1601 Larkin Rendering as Proposed

As we first reported yesterday, San Francisco’s Planning Commission is slated to meet behind closed doors with legal counsel to discuss the pending litigation and consideration of settlement proposals with respect to the proposed development of 1601 Larkin Street, a site on which the dilapidated First St. John’s United Methodist Church currently stands.

First St. John's United Methodist Church at Larkin and Clay (Image Source: MapJack.com)

The proposed development which was blocked by Planning last year featured the modern Stanley Saitowitz design as rendered above. But as a plugged-in reader notes, it would appear that Ian Birchall has been quietly drafted to redesign the development as “a contemporary interpretation of a European city apartment building” with “French-style balconies and tall glassy bays in a crisp limestone-like exterior cladding.”

1601 Larkin Ian Birchall Rendering: Night

Perhaps it’s an attempt to “settle” on a less modern design which San Francisco’s Planning Commission might find more appealing (and which the building’s more conservative Russian Hill neighbors might be less likely to appeal).

1601 Larkin Ian Birchall Rendering: Day

Which brings us right back to our 2010 piece entitled, “1601 Larkin Reignites An Architects Versus Planning Design Debate.”  Yes, it’s déjà vu all over again.

Behind Closed Doors: 1601 Larkin Settlement Discussions This Week [SocketSite]
Development Of 1601 Larkin Disapproved By Planning Commission [SocketSite]
1601 Larkin: Comments, Responses And Latest Renderings [SocketSite]
Planning Disapproves Of Proposed Height For 1601 Larkin Project [SocketSite]
1601 Larkin Reignites An Architects Versus Planning Design Debate [SocketSite]

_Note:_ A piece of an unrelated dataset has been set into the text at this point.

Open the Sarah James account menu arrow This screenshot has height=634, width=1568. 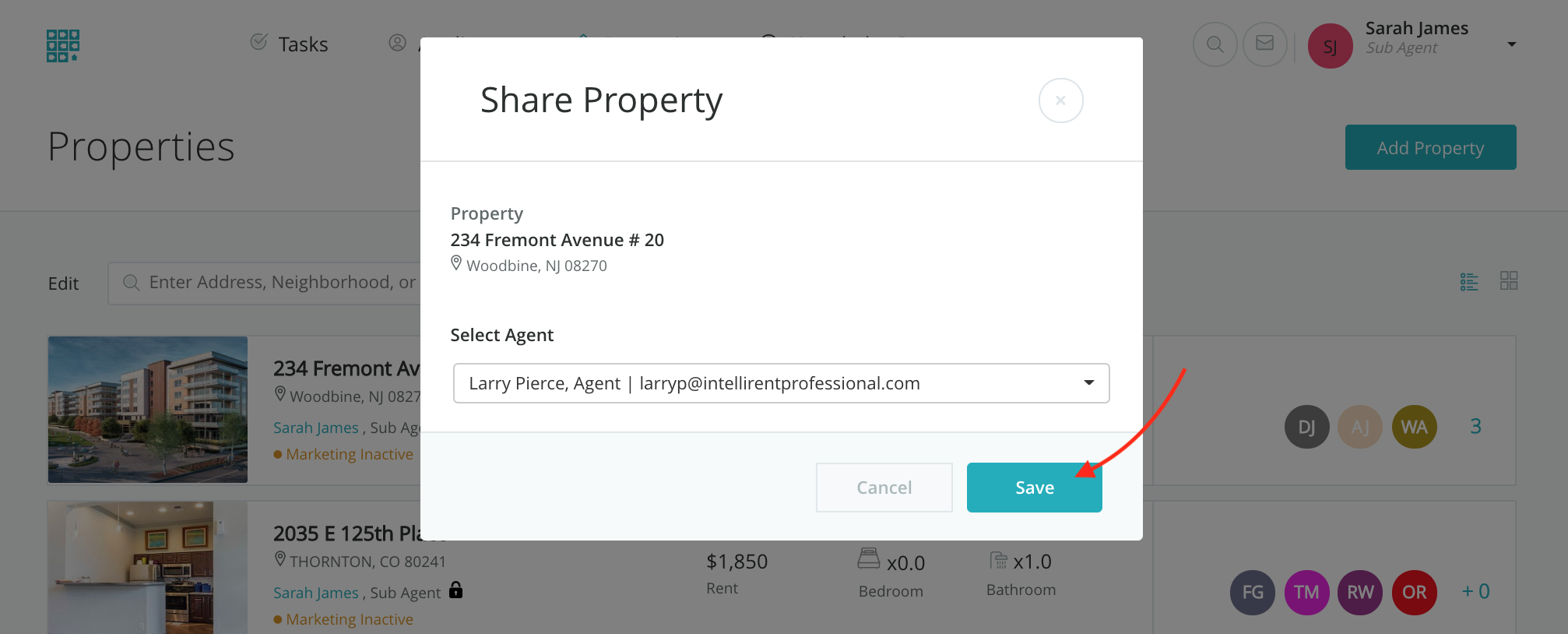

Comments from Plugged-In Readers

  1. Posted by Joe

    So disappointing. I hate the new design, but I hate the mouldering church more. Just effing get going on it already. We’re a small provincial town, and we take ourselves incredibly seriously.

  2. Posted by sf

    Asshatastic!

  3. Posted by futurist

    Horrible! Horrible! Horrible!
    Another example of why ANY design control must be taken away from the Planning Commission.

  4. Posted by gellan

    Cool, more bland architecture. It’ll fit right in with the rest of it.

  5. Posted by The Milkshake of Despair

    The proposed building does not accede to architectural cynosure.

  6. Posted by EH

    How about we just tear down the church and wait for people to get tired of the hole in the ground?
    [Editor’s Note: Speaking of which (along with a spooky number of parallels): Designs For The Castro’s “Hole In The Ground” (2299 Market Street).]

  7. Posted by futurist

    Have a vacant lot or “hole in the ground” relates little to the quality of the architecture that eventually will fill a subject vacant lot.
    The Planning Commission is directly determining the architectural character of 1601 Larkin, unfortunately.
    BTW: with regard to Castro’s hole in the ground at Noe/Market, have you seen the recent construction activity there? Earthmovers and caterpillars doing good stuff. Anyone know the inside scoop?

  8. Posted by futurist

    Actually, I just investigated the Castro/Noe site on the Planning Dept. website:
    Permit issued on 9-7-1011 to construct a 5 story, 18 unit apartment building with ground floor retail and below grade parking.
    Good news! after over 30 years being a vacant hole in the ground.

  9. Posted by BT

    Obvious solution: Another stucco box like the one across the street. Why try for anything other than utterly bland? Someone might complain.

  10. Posted by zzzzzzzz

    And speaking of activity on long-vacant lots – notice the construction at the burned-out church site on 15th and Dolores? I never thought I’d see the day.

  11. Posted by Stucco_Sux

    Stanley, we hardly knew ye

  12. Posted by justme

    Re: stucco box across the street,
    I was going to say that while I’m not always a Stan fan, and the newer design seems to be trying, nothing they might slap up there could really out-ugly that neighbor.
    Yeesh.

  13. Posted by John

    What’s the relationship between the first image and the third and fourth? Looks like a different design. Which is new and which is old?
    The first image certainly appears more interesting.